WORK INSTRUCTIONS> Can you extract and repeat the listing below, everything from the line containing "Open the 繁体字大全 tool link" down to the line containing "Check column 5", with both of those lines included?

DATA FOR THE TASK>
◆ ◆ ◆

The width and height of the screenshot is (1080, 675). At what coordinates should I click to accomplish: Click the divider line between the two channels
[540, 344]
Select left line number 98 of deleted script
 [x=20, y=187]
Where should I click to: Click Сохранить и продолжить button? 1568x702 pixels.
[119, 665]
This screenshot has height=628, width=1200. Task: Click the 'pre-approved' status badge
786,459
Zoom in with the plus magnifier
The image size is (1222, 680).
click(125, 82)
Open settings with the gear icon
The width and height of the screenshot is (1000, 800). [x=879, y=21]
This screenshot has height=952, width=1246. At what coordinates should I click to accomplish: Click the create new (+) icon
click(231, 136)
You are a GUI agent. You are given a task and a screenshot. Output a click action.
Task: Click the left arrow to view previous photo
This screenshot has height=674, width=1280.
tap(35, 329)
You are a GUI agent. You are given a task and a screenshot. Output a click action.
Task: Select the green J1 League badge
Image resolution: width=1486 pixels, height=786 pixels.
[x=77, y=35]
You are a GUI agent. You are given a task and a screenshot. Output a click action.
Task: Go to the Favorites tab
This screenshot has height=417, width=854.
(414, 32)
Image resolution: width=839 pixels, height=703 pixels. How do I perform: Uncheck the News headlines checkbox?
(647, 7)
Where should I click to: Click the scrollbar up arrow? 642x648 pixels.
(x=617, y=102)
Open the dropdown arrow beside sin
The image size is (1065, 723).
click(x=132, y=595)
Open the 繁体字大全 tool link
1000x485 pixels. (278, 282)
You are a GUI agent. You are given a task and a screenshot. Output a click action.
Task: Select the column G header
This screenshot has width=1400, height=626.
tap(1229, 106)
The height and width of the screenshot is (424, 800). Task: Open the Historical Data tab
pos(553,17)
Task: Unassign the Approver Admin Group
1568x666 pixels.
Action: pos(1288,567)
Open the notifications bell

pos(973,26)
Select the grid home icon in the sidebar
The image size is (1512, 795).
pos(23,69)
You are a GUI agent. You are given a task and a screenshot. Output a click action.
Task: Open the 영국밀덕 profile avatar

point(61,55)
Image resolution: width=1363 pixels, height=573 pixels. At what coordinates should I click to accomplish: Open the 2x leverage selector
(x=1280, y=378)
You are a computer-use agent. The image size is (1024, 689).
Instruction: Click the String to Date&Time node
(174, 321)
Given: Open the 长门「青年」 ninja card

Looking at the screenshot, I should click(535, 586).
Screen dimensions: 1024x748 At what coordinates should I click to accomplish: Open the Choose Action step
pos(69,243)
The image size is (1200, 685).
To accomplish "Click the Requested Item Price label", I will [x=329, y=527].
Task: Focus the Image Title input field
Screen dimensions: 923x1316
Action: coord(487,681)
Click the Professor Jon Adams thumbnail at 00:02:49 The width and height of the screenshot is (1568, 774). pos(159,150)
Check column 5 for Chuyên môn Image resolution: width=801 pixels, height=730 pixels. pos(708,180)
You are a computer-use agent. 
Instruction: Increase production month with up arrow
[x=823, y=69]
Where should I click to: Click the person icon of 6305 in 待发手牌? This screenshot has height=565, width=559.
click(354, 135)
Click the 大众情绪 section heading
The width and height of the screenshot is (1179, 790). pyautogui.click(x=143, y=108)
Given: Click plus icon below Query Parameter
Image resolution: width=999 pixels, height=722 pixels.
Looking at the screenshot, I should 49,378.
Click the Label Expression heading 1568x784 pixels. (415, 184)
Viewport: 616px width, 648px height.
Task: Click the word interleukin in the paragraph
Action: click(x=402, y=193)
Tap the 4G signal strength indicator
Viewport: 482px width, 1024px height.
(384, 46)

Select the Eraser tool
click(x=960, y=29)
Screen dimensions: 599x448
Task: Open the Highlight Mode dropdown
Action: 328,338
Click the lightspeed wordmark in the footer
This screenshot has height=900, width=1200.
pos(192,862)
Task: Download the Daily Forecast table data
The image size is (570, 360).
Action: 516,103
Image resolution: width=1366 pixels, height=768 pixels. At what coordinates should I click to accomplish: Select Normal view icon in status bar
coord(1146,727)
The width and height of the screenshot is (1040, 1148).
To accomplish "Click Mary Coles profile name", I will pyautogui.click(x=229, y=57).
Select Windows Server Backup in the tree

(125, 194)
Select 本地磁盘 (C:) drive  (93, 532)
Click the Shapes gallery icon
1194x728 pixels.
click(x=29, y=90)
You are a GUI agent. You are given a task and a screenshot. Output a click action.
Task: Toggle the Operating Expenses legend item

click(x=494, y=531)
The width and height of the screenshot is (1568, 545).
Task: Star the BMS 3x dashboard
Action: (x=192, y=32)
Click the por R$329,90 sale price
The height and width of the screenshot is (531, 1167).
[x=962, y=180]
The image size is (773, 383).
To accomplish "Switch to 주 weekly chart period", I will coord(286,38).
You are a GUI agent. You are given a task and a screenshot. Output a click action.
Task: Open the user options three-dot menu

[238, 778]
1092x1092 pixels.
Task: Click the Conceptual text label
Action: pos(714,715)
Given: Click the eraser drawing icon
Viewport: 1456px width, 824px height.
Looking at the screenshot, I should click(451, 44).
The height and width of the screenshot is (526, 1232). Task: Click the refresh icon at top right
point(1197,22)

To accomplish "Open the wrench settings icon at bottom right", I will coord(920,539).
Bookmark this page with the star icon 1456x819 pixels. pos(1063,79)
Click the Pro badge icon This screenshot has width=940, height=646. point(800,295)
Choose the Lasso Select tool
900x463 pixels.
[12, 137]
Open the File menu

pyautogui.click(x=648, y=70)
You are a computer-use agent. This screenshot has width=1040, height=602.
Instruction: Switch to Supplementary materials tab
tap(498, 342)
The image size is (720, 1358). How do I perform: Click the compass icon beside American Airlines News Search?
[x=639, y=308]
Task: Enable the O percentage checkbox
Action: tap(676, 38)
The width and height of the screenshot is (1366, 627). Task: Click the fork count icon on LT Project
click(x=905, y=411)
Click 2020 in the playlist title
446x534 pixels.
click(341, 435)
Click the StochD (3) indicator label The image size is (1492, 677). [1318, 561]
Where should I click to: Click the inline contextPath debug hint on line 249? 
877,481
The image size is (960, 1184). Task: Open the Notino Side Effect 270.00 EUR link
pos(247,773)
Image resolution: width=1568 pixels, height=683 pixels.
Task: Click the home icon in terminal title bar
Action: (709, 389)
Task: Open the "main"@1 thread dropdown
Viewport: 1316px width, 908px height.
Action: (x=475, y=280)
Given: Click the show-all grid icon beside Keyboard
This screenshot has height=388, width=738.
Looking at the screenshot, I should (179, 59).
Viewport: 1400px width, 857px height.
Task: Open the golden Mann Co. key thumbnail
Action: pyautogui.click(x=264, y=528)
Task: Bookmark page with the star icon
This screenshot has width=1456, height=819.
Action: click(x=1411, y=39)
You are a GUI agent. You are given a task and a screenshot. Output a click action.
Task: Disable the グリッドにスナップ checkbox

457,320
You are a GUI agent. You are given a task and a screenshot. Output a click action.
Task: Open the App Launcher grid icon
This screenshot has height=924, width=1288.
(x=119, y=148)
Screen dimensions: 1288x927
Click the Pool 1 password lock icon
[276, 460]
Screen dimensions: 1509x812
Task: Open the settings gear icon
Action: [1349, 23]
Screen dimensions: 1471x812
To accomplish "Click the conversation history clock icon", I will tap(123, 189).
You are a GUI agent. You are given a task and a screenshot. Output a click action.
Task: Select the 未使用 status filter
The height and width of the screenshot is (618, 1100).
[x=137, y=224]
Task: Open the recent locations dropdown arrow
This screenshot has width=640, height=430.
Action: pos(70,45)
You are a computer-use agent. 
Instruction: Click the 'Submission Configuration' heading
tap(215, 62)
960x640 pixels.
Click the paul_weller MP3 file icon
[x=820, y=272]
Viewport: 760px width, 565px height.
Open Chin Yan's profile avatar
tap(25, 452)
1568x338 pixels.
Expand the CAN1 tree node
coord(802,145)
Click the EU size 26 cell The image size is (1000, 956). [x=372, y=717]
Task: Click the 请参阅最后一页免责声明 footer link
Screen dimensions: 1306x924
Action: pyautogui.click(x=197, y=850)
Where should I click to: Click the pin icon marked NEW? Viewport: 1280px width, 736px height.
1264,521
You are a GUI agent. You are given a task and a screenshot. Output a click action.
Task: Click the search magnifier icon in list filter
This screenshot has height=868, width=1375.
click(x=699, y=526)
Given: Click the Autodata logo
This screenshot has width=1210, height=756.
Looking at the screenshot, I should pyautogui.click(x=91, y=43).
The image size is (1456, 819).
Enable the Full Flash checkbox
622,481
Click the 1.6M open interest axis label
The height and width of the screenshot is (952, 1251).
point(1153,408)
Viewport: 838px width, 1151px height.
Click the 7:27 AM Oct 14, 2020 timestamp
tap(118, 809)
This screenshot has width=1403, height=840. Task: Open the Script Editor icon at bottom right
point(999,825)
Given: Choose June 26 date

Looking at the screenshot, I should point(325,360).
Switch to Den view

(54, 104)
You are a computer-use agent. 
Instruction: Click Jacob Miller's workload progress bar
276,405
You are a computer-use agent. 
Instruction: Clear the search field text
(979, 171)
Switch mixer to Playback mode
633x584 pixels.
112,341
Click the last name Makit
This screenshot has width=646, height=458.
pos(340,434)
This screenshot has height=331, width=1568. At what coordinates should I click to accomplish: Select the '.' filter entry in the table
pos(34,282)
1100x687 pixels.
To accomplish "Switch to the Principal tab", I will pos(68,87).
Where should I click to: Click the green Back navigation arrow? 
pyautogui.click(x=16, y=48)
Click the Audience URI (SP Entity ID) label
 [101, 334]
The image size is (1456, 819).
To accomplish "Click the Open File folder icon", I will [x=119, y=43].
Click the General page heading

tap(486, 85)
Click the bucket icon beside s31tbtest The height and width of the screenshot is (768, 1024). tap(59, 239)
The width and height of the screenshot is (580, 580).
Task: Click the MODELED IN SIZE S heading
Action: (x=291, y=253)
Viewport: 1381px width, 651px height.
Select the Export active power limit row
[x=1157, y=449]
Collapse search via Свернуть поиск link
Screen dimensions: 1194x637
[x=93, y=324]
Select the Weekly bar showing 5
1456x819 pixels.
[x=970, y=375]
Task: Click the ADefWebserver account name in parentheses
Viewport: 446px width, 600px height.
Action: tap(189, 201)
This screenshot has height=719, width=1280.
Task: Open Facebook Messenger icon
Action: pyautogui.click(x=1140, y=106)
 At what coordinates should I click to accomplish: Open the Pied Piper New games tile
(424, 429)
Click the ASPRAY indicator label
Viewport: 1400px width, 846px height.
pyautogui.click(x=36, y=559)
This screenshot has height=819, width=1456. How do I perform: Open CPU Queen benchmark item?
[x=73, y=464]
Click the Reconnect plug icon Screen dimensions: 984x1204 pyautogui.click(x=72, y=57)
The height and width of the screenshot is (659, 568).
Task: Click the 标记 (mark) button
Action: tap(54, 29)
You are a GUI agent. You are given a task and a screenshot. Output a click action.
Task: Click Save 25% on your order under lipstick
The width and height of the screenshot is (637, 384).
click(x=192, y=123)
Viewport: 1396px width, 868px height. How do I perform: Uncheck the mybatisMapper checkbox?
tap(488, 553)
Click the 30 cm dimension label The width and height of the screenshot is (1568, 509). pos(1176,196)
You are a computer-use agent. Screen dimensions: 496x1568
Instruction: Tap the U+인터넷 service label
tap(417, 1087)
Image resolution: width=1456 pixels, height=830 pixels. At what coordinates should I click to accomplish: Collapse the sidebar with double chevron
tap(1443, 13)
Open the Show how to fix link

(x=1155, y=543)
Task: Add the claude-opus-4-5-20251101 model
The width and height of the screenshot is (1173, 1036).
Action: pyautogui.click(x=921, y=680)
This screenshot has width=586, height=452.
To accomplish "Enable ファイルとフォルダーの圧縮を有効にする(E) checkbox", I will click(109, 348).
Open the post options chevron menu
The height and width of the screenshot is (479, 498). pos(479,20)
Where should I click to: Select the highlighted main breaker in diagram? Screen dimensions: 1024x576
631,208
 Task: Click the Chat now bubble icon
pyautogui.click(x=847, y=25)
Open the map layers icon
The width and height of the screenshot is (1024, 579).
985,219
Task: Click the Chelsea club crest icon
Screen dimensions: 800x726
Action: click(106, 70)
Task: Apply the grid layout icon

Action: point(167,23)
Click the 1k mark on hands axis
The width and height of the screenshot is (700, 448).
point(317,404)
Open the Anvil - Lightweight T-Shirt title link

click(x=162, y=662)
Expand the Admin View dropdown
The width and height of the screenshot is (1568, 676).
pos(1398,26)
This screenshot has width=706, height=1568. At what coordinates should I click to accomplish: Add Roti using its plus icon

◆ ◆ ◆

RESULT>
Open the 繁体字大全 tool link
1000x485 pixels. (278, 282)
You are a GUI agent. You are given a task and a screenshot. Output a click action.
Task: Select the column G header
This screenshot has width=1400, height=626.
tap(1229, 106)
The height and width of the screenshot is (424, 800). Task: Open the Historical Data tab
pos(553,17)
Task: Unassign the Approver Admin Group
1568x666 pixels.
Action: pos(1288,567)
Open the notifications bell

pos(973,26)
Select the grid home icon in the sidebar
The image size is (1512, 795).
pos(23,69)
You are a GUI agent. You are given a task and a screenshot. Output a click action.
Task: Open the 영국밀덕 profile avatar

point(61,55)
Image resolution: width=1363 pixels, height=573 pixels. At what coordinates should I click to accomplish: Open the 2x leverage selector
(x=1280, y=378)
You are a computer-use agent. The image size is (1024, 689).
Instruction: Click the String to Date&Time node
(174, 321)
Given: Open the 长门「青年」 ninja card

Looking at the screenshot, I should click(535, 586).
Screen dimensions: 1024x748 At what coordinates should I click to accomplish: Open the Choose Action step
pos(69,243)
The image size is (1200, 685).
To accomplish "Click the Requested Item Price label", I will [x=329, y=527].
Task: Focus the Image Title input field
Screen dimensions: 923x1316
Action: coord(487,681)
Click the Professor Jon Adams thumbnail at 00:02:49 The width and height of the screenshot is (1568, 774). pos(159,150)
Check column 5 for Chuyên môn Image resolution: width=801 pixels, height=730 pixels. pos(708,180)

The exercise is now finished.